Les constats qu'ils tirent de leurs expériences, au parquet ou en tant que juge d'instruction, sont globalement les mêmes. La société corse a une vraie soif de justice, mais elle se défie de l'institution judiciaire. Les coups de main informels, les compromissions, les décisions illégales des décideurs politiques (notamment en matière d'urbanisme), concourent au sentiment que tout se règle en coulisse. Jusqu'à très récemment, et la mise en place de dispositifs pour les repentis, personne ne parle. le silence est la règle et la criminalité organisée s'est installée et perdure sur ce terreau.

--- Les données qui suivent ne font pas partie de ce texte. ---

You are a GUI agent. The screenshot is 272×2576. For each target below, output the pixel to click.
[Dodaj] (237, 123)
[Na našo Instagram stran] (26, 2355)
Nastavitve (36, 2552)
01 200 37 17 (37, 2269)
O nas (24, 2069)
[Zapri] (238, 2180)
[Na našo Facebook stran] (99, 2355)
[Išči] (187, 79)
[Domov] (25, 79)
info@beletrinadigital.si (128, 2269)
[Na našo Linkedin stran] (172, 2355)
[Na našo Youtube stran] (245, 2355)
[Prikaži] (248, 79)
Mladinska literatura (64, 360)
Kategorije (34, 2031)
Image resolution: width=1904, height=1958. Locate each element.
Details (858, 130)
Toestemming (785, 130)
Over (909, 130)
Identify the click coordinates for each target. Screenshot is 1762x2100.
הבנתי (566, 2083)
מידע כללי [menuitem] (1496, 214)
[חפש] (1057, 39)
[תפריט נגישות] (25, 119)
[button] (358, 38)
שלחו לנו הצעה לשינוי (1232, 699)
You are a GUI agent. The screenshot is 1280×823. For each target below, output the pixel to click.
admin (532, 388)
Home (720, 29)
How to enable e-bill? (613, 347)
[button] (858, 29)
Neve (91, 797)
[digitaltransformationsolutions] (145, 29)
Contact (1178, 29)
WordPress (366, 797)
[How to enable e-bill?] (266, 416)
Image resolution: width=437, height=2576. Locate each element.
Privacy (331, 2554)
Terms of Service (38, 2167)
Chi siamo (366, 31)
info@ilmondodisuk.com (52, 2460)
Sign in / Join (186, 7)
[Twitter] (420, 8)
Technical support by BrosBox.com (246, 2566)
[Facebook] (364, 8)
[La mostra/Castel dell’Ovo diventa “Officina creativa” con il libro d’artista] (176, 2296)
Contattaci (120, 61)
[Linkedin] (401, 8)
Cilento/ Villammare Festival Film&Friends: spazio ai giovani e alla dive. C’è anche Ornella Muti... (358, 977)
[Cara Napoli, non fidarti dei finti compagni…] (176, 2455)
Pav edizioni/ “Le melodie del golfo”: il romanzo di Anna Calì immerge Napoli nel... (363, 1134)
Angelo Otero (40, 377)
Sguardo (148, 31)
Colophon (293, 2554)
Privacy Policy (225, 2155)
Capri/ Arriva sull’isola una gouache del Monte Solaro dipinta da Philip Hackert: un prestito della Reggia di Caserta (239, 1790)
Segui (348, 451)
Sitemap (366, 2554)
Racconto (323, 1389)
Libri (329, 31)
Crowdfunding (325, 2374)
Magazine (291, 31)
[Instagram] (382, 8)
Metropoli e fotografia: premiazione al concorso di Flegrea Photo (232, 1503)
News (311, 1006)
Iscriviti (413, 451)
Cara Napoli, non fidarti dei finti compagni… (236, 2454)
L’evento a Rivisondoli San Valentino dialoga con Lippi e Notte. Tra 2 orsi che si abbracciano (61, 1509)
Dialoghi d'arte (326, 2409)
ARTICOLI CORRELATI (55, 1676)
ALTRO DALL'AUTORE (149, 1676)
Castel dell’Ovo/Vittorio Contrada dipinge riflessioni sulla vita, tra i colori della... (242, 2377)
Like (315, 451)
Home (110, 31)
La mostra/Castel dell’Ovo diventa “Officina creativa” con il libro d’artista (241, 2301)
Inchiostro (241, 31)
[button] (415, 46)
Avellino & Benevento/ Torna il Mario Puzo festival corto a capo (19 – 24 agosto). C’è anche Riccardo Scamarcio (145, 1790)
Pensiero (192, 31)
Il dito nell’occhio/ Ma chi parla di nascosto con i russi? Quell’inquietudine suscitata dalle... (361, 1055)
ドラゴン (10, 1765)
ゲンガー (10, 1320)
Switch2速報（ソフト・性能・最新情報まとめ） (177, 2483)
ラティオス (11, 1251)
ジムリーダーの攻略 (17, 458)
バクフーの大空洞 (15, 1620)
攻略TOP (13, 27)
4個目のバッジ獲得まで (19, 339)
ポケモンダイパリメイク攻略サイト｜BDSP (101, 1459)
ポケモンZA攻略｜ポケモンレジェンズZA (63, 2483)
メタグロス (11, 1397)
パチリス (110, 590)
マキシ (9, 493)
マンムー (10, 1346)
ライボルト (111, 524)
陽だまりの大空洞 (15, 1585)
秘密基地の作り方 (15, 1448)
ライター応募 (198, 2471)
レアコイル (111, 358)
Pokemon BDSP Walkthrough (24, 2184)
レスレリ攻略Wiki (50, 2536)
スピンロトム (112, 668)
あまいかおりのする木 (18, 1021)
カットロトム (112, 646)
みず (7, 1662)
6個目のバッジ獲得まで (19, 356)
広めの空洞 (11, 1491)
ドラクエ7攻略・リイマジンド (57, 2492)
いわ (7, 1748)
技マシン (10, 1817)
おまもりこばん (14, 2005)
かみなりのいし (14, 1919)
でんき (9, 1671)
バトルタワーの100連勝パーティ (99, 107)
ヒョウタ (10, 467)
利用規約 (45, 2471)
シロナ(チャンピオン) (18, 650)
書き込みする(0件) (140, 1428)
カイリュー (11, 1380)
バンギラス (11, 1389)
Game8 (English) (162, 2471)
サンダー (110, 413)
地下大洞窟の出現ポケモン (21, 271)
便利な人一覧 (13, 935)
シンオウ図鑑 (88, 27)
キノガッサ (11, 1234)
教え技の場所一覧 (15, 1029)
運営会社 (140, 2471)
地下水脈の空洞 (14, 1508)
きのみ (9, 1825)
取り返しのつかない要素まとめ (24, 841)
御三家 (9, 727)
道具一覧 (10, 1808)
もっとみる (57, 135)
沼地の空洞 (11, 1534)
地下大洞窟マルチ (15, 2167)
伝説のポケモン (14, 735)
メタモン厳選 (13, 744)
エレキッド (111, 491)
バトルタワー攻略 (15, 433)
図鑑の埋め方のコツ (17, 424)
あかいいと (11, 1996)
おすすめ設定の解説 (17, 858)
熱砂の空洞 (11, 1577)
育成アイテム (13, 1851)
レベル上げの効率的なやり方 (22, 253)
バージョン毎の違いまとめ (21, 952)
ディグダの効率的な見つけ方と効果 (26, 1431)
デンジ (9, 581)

Les premiers intervenants insistent sur la porosité entre organisations nationalistes concurrentes et criminalité organisée. Les oppositions entre les différents mouvements conduisent à des règlements de compte, liées manifestement au contrôle d'activités crapuleuses. L'État semble avoir été obnubilé dans les années 90 par la chasse au terrorisme, négligeant le travail de fond sur les activités criminelles, qui se déroulent autant si ce n'est plus sur le continent qu'en Corse. le sommet de cette période est atteint en 1998 avec l'assassinat du préfet Erignac.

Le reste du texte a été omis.